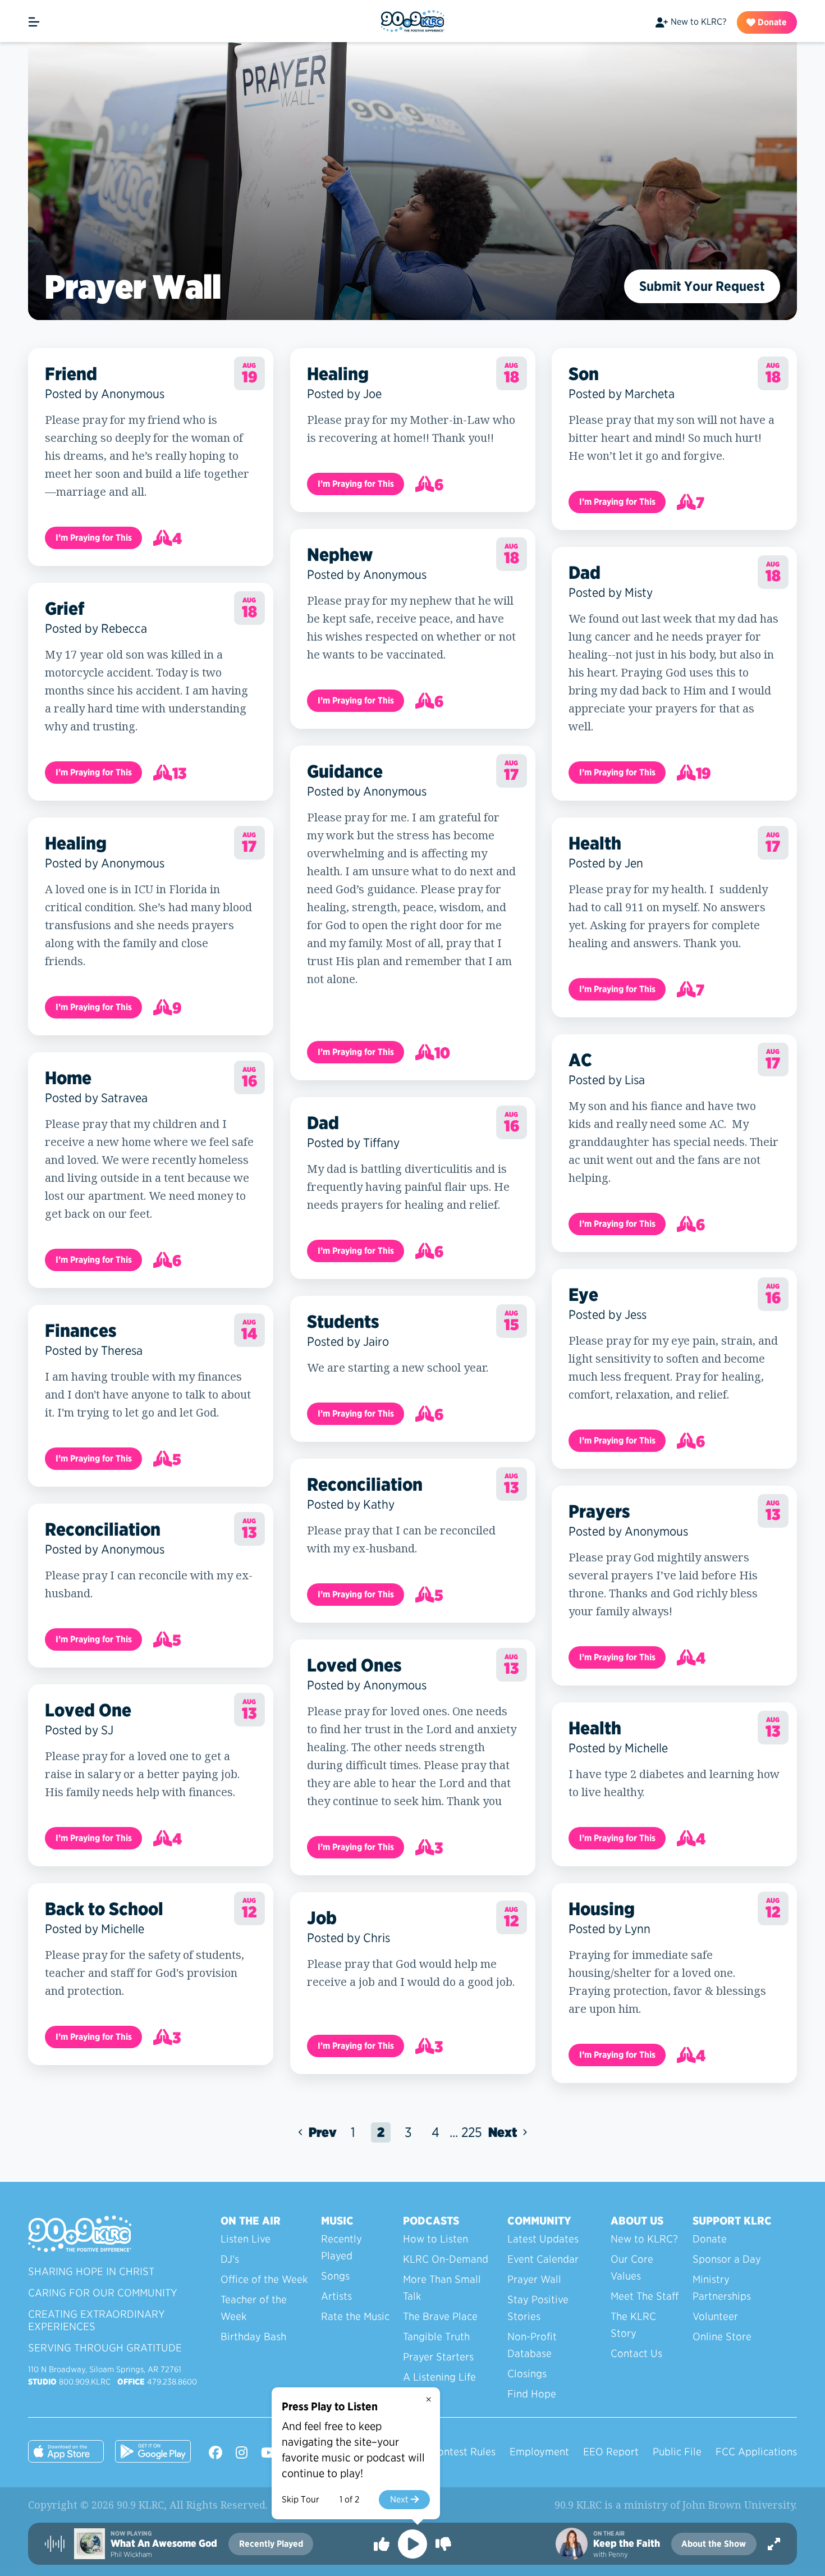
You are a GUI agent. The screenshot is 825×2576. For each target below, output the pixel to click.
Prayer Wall (534, 2279)
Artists (336, 2296)
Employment (539, 2452)
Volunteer (715, 2316)
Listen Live (246, 2239)
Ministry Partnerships (722, 2287)
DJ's (230, 2259)
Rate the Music (355, 2316)
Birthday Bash (253, 2336)
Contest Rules (463, 2452)
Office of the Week (264, 2279)
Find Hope (531, 2394)
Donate (771, 22)
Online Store (722, 2336)
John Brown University (738, 2504)
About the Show (713, 2543)
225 (472, 2132)
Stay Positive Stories (538, 2308)
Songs (335, 2276)
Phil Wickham (131, 2554)
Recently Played (341, 2247)
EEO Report (611, 2452)
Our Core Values (632, 2267)
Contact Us (636, 2353)
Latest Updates (543, 2239)
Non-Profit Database (532, 2345)
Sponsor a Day (727, 2259)
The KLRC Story (633, 2324)
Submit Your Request (702, 286)
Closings (527, 2373)
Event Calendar (543, 2259)
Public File (677, 2452)
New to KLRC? (698, 21)
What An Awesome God (164, 2543)
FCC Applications (756, 2452)
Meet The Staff (645, 2296)
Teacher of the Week (254, 2308)
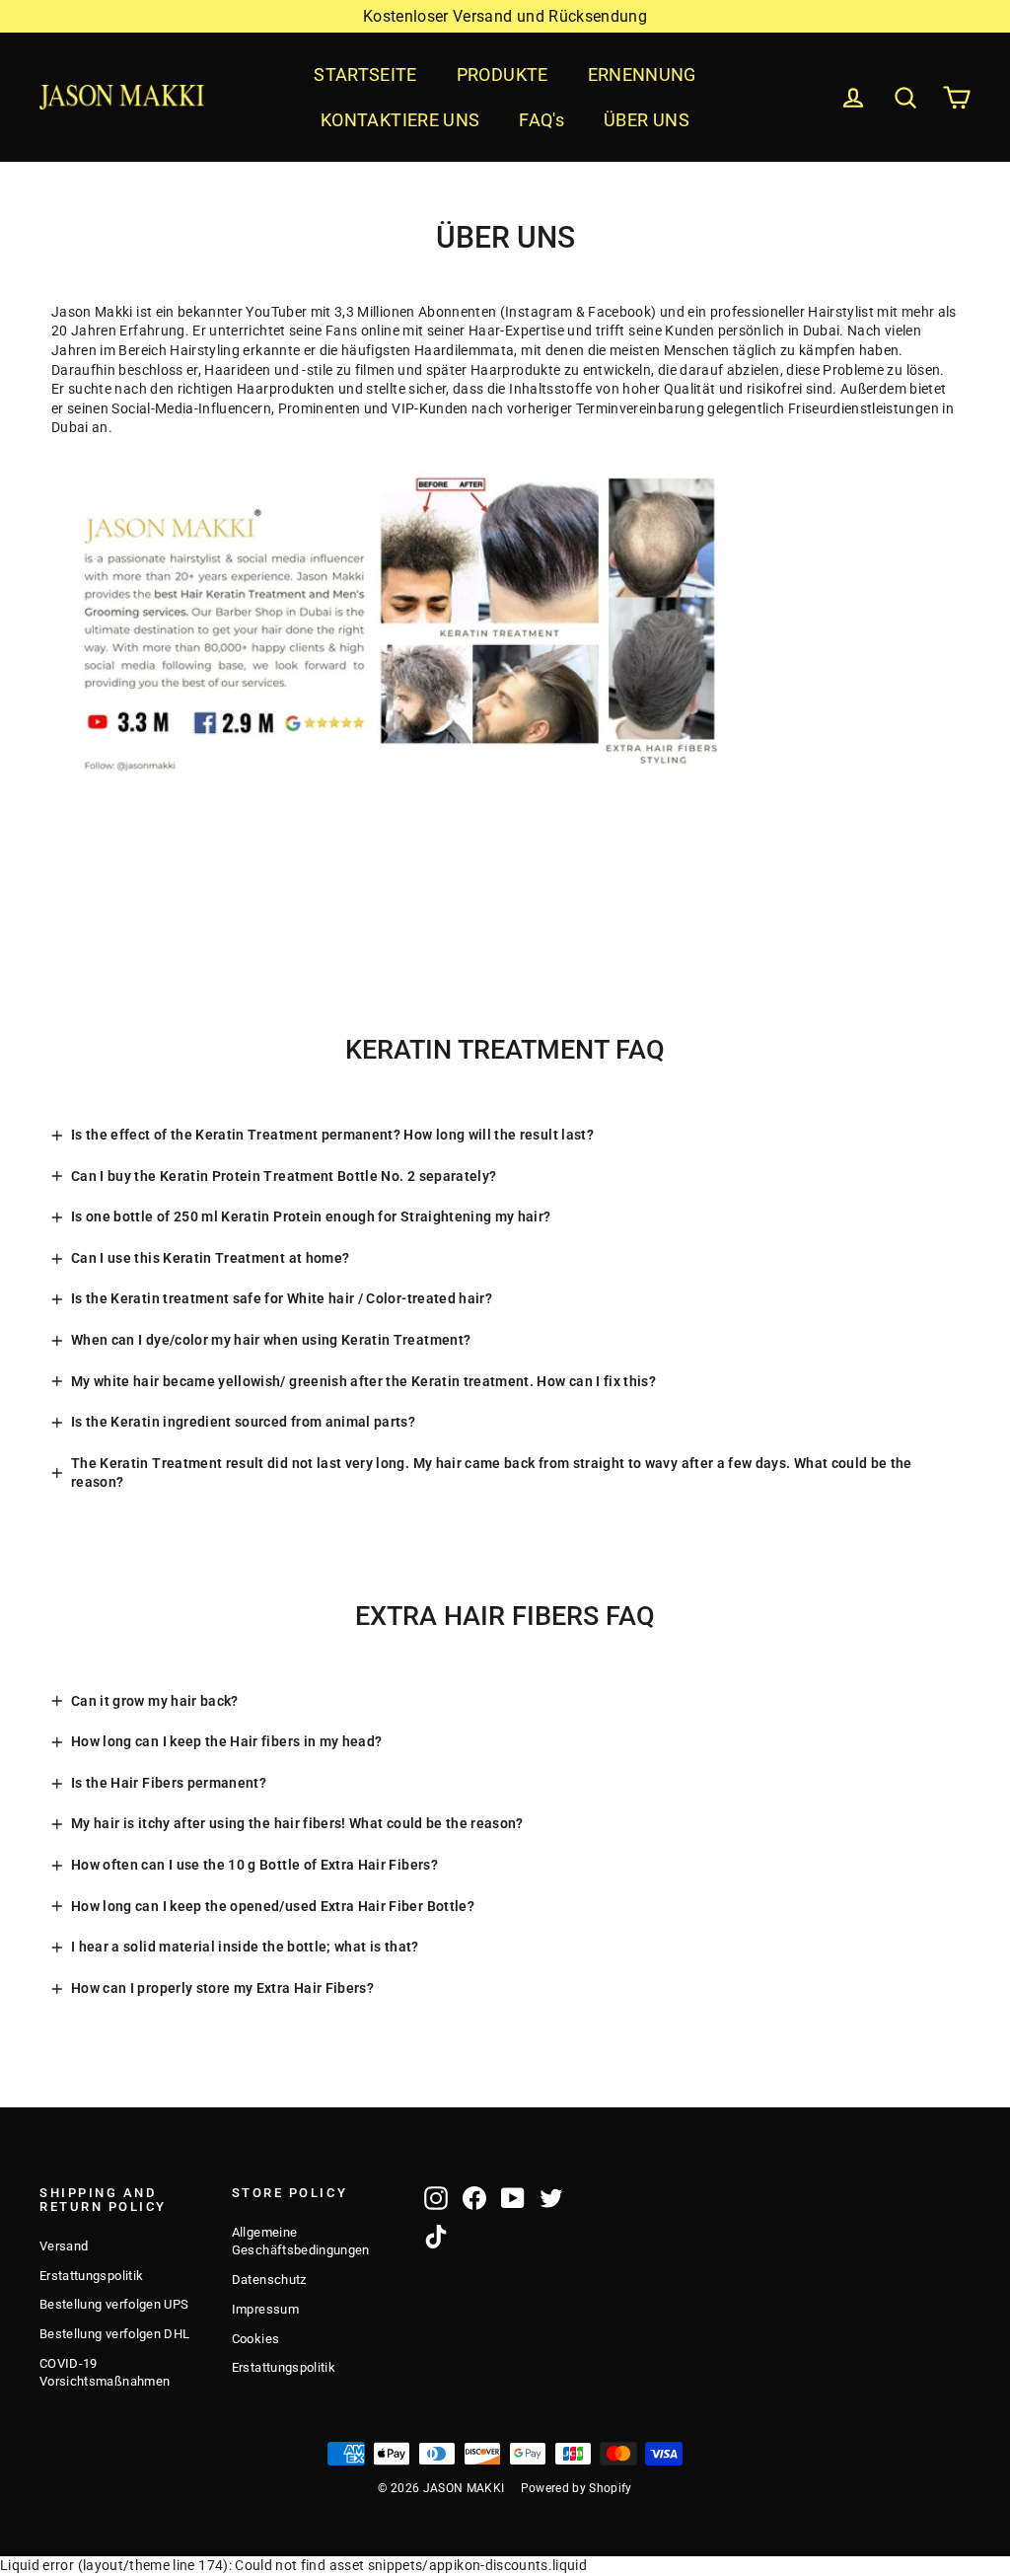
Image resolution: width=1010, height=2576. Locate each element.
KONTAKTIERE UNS (400, 120)
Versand (63, 2246)
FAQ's (541, 120)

------------------------------------------------

[INSTRUCTIONS FOR THE TASK] Show each line from the material above where the string "Week" can be found.

[SOLUTION TO THIS TASK]
Office of the Week (264, 2279)
Teacher of the Week (254, 2308)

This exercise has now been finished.